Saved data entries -
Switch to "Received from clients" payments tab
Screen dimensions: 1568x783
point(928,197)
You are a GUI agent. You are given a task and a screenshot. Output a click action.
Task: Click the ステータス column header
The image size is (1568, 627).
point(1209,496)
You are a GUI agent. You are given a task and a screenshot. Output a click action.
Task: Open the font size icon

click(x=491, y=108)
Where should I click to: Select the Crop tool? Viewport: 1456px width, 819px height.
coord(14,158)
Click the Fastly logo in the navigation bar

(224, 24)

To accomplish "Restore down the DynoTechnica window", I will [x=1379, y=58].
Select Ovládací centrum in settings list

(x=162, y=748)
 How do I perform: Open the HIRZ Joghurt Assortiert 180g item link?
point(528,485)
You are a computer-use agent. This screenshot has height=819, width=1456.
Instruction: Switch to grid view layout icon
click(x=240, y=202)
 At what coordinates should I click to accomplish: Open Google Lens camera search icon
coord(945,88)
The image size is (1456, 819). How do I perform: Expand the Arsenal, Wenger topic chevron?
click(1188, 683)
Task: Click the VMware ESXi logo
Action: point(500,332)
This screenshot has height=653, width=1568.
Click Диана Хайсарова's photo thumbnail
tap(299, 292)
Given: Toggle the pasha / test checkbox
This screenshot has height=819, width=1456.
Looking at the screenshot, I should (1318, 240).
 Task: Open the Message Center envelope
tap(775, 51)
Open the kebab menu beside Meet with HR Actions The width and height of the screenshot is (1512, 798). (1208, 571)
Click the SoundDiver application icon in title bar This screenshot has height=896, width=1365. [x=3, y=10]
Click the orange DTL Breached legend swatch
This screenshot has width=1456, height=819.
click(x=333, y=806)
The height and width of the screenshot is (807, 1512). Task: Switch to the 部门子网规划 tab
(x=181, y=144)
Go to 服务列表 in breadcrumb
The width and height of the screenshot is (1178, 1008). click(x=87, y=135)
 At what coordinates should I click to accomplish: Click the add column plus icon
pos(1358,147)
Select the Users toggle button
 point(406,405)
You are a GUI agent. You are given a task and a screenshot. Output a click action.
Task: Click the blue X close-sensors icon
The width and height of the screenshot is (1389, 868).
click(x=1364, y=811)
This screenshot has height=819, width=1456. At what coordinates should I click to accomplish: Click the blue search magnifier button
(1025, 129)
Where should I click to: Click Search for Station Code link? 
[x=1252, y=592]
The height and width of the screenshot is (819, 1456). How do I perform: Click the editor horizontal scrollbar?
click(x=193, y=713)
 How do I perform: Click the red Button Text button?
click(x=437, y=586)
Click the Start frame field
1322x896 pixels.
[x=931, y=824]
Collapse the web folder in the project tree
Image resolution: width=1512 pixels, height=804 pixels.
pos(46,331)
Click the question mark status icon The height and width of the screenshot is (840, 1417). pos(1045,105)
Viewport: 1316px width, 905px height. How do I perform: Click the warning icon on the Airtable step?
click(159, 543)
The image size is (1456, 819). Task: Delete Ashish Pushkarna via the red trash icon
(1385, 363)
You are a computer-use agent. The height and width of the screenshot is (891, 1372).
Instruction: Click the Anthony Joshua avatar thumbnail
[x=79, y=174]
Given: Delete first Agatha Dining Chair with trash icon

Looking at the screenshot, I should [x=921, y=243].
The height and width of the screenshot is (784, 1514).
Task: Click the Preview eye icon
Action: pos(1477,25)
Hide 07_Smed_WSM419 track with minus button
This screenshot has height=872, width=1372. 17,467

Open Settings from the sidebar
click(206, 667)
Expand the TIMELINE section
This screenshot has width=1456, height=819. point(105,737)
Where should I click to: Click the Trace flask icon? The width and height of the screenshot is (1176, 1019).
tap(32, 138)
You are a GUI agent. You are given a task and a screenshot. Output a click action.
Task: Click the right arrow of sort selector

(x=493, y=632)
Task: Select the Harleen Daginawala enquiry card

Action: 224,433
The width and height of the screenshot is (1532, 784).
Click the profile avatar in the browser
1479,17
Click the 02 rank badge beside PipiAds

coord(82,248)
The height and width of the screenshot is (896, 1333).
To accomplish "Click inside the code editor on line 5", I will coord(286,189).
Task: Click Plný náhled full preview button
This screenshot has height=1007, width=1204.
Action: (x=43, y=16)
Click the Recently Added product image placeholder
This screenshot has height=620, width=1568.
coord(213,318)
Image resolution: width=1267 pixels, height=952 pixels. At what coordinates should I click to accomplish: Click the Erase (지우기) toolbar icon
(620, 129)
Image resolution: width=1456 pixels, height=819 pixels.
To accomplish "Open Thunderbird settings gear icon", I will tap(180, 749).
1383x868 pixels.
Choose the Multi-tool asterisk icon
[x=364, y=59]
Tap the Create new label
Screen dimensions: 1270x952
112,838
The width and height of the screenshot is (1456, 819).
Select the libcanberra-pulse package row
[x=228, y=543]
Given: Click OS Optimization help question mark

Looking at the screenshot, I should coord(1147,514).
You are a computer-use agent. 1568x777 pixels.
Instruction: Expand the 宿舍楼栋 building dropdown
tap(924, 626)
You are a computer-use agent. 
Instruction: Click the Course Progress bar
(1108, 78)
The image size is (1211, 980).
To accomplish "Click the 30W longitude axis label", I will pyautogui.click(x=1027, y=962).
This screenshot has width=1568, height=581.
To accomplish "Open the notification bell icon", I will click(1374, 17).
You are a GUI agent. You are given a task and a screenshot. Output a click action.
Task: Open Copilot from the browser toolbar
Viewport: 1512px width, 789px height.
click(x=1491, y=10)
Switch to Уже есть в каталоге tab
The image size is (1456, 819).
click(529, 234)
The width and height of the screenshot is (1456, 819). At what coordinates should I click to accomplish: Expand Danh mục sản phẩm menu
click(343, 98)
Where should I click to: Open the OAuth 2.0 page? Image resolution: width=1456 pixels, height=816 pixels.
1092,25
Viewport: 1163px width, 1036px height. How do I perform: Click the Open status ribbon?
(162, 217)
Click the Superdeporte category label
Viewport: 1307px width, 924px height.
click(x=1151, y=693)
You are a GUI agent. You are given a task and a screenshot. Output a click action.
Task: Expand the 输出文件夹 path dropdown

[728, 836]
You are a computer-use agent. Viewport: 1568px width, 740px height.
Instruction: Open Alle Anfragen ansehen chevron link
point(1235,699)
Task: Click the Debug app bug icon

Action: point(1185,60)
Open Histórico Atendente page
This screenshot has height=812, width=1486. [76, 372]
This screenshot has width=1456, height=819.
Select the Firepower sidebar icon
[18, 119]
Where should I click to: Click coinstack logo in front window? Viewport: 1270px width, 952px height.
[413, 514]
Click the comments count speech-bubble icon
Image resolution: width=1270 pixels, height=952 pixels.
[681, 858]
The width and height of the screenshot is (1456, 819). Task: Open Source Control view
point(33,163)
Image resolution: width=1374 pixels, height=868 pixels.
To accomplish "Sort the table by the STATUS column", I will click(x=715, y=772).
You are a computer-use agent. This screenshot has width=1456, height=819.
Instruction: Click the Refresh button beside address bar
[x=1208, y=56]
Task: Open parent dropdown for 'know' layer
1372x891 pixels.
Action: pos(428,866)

EXERCISE PROMPT - Write out the records exactly, starting at the first line and stopping after the line that contains "agent. This screenshot has height=819, width=1456.".

ANSWER TO THIS PROBLEM -
Switch to "Received from clients" payments tab
Screen dimensions: 1568x783
point(928,197)
You are a GUI agent. You are given a task and a screenshot. Output a click action.
Task: Click the ステータス column header
The image size is (1568, 627).
point(1209,496)
You are a GUI agent. You are given a task and a screenshot. Output a click action.
Task: Open the font size icon

click(x=491, y=108)
Where should I click to: Select the Crop tool? Viewport: 1456px width, 819px height.
coord(14,158)
Click the Fastly logo in the navigation bar

(224, 24)

To accomplish "Restore down the DynoTechnica window", I will [x=1379, y=58].
Select Ovládací centrum in settings list

(x=162, y=748)
 How do I perform: Open the HIRZ Joghurt Assortiert 180g item link?
point(528,485)
You are a computer-use agent. This screenshot has height=819, width=1456.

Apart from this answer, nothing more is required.